Krisenfestigkeit und intersektionaler Feminismus

Die von der polnischen Frauenstiftung organisierten Webinare widmeten sich zwei Themen: „Feminism today? How the feminist movement can best respond to crises and work in the long term for a more just world” und “Feminism on intersections: mainstream hashtag or activist practice?” Während das erste Webinar sich explizit mit Erkenntnissen feministischer Basisbewegungen befasste, wurde im zweiten Webinar der Blick geöffnet in Richtung Zukunft: Wie kann eine intersektionale Perspektive in der Praxis aussehen?

femfund-webinar
Women's Fund in Georgia

Identitätsfragen und marginalisierte Stimmen

Die georgische Frauenstiftung hat in Zusammenarbeit mit ihren Projektpartner*innen zwei Webinare organisiert: das erste beschäftigte sich mit Identitätsfragen von Frauen in Georgien, bei dem Aktivist*innen aller vier geförderten Projekte aktiv beteiligt waren.

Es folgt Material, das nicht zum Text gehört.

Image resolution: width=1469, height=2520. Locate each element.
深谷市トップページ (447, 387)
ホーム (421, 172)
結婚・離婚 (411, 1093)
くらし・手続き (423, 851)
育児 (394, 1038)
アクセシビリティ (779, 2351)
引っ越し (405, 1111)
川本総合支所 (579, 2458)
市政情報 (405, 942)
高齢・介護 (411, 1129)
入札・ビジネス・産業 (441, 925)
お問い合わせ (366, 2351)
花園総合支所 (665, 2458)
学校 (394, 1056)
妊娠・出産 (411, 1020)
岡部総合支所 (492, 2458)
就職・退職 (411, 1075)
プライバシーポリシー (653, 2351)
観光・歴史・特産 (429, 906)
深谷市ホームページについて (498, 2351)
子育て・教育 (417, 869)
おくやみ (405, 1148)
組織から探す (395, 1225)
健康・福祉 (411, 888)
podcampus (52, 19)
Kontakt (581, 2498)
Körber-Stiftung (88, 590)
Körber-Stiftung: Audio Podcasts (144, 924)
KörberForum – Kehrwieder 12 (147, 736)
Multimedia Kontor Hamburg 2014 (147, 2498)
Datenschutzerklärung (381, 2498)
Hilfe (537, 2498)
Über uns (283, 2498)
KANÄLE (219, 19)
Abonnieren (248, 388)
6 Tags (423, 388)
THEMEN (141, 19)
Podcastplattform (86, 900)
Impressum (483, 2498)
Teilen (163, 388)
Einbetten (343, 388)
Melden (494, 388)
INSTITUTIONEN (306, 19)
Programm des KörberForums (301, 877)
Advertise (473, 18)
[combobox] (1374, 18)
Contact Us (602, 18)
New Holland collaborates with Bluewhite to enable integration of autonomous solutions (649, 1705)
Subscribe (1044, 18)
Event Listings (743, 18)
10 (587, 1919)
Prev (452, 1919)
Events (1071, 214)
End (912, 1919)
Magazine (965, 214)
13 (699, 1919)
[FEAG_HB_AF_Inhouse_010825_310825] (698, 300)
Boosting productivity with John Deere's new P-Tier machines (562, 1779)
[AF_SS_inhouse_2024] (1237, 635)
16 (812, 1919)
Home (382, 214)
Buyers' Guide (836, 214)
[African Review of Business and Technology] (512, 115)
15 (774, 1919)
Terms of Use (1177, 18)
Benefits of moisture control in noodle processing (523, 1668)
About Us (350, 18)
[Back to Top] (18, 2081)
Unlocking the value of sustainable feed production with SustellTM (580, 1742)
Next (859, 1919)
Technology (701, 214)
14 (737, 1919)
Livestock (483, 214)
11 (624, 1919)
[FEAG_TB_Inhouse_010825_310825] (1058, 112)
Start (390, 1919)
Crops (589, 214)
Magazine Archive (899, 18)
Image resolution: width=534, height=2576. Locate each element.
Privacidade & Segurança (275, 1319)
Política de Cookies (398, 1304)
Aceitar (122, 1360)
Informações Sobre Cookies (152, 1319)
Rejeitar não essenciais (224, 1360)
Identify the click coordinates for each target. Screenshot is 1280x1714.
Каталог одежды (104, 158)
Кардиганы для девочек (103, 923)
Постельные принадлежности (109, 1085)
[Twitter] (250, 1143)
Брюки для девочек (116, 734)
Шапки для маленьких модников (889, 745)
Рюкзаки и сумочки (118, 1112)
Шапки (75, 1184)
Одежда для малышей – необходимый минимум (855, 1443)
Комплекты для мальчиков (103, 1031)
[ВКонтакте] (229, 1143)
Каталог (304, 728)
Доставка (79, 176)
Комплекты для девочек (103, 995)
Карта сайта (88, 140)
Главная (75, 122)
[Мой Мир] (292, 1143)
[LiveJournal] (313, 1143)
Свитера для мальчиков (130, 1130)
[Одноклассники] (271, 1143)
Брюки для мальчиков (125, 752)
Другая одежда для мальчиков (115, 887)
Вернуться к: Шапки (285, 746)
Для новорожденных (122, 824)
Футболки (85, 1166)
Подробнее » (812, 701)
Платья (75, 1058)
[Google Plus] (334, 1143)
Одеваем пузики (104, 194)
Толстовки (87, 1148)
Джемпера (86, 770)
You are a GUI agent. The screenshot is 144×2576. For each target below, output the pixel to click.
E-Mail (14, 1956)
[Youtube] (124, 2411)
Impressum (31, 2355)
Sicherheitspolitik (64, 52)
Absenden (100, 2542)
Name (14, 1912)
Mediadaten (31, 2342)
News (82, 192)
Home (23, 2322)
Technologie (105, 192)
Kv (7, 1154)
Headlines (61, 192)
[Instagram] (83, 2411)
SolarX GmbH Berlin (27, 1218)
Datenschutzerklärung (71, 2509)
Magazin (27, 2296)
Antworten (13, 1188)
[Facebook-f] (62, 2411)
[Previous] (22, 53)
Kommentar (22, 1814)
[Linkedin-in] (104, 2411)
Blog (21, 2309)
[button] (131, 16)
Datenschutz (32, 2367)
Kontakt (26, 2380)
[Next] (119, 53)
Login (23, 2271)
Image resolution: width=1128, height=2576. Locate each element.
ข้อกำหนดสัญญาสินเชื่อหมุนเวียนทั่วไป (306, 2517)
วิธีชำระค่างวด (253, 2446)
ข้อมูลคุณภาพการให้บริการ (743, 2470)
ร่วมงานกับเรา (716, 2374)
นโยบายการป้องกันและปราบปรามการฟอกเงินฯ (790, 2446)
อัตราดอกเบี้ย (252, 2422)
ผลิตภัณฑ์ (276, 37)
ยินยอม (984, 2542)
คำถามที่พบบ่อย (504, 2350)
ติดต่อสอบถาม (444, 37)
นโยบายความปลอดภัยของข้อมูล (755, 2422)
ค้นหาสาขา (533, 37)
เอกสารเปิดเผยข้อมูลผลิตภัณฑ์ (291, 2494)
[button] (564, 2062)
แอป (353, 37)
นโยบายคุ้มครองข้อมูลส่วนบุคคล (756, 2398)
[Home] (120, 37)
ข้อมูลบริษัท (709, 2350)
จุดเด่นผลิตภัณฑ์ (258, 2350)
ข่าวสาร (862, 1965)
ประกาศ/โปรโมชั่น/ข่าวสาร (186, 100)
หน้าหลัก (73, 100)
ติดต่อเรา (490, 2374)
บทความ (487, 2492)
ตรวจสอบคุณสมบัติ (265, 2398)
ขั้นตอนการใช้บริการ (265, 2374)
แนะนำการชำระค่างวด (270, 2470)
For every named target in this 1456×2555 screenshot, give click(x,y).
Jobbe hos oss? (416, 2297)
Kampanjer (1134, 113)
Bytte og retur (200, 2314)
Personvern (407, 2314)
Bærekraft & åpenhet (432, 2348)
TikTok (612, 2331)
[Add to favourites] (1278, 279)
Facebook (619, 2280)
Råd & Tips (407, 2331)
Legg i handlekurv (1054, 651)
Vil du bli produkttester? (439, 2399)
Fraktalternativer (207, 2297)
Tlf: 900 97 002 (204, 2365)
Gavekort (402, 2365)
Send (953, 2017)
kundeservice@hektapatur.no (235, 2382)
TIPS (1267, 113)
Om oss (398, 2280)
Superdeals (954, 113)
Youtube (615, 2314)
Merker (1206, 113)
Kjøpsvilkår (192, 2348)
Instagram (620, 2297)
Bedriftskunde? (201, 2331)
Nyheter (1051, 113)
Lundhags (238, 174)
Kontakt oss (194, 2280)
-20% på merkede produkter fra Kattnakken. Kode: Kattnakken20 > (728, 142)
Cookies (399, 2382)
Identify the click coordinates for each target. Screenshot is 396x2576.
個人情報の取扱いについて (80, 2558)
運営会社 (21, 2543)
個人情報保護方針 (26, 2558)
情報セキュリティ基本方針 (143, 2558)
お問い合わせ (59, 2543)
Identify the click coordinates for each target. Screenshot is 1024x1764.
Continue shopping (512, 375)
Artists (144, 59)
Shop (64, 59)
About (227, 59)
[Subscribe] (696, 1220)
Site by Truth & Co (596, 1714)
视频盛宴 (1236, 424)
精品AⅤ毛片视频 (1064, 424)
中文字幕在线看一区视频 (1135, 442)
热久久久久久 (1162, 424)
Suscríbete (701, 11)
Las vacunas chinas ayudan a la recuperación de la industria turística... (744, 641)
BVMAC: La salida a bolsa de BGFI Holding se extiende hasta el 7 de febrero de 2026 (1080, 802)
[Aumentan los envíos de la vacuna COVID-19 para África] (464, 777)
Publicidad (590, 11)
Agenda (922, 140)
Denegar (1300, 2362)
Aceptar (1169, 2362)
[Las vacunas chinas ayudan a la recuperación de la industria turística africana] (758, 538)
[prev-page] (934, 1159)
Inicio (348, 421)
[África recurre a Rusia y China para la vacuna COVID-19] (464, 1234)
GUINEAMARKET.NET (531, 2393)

Das zweite beschäftigte sich mit der Frage „Where are marginalized voices in mainstream feminist movement?“. Zu diesem Webinare waren neben Vertreter*innen der Partnerorganisationen auch eine Referentin zum Thema eingeladen worden.

int-webinar
Ukrainian Women's Fund

Inklusion, Diversität und Cybersicherheit

Die Webinare, die die ukrainische Frauenstiftung in Abstimmung mit ihren Förderpartner*innen organisiert hat, spiegelten ebenfalls die Themen der Partner*innen wider: Ein Webinar widmete sich den Bedarfen von Menschen mit Behinderungen in der Menschenrechtsarbeit. Ein weiteres beschäftigte die Frage, wie einfallsreich mit Diversitätsfragen umgegangen werden kann. In einem dritten Webinar wurde über Cybersicherheit diskutiert. Die Webinare wurden teilweise vorab aufgenommen, da in der Ukraine aufgrund des Kriegs die Internetverbindungen häufig gestört waren. Durch die Online-Bereitstellung vorab aufgezeichneter Diskussionen konnten Aktivist*innen in der Ukraine die Veranstaltungen nach Verfügbarkeit des Internets nachschauen und im weiteren Kreis teilen.

Was brauchen wir für inklusivere Frauenbewegungen?

Das Projekt hat sehr deutlich aufgezeigt, dass physische Orte fehlen, in denen sich Gruppen verschiedener Erfahrungen treffen können. Es fehlen oft die Räume, um sich miteinander zu vernetzen, um gemeinsam auf eine starke demokratische Zivilgesellschaft hinzuarbeiten. Die während des Projekts bereitgestellten physischen wie auch digitalen Räume haben das ein Stückweit geändert. Gruppen, die sich zuvor kaum kannten oder überhaupt nicht voneinander wussten, kamen zum Austausch zusammen. Sie besprachen gemeinsame Strategien und vereinbarten in Zukunft enger zusammen zu arbeiten. Eine Verständigung über die eigenen Themen hinaus ist wichtig und wertvoll. Diese Verständigung ist ein zentraler Baustein von inklusiveren Frauenbewegungen.

Lesen Sie einen Artikel von Lucy Martirosyan auf www.opendemocracy.net über unser Kooperationsprojekt!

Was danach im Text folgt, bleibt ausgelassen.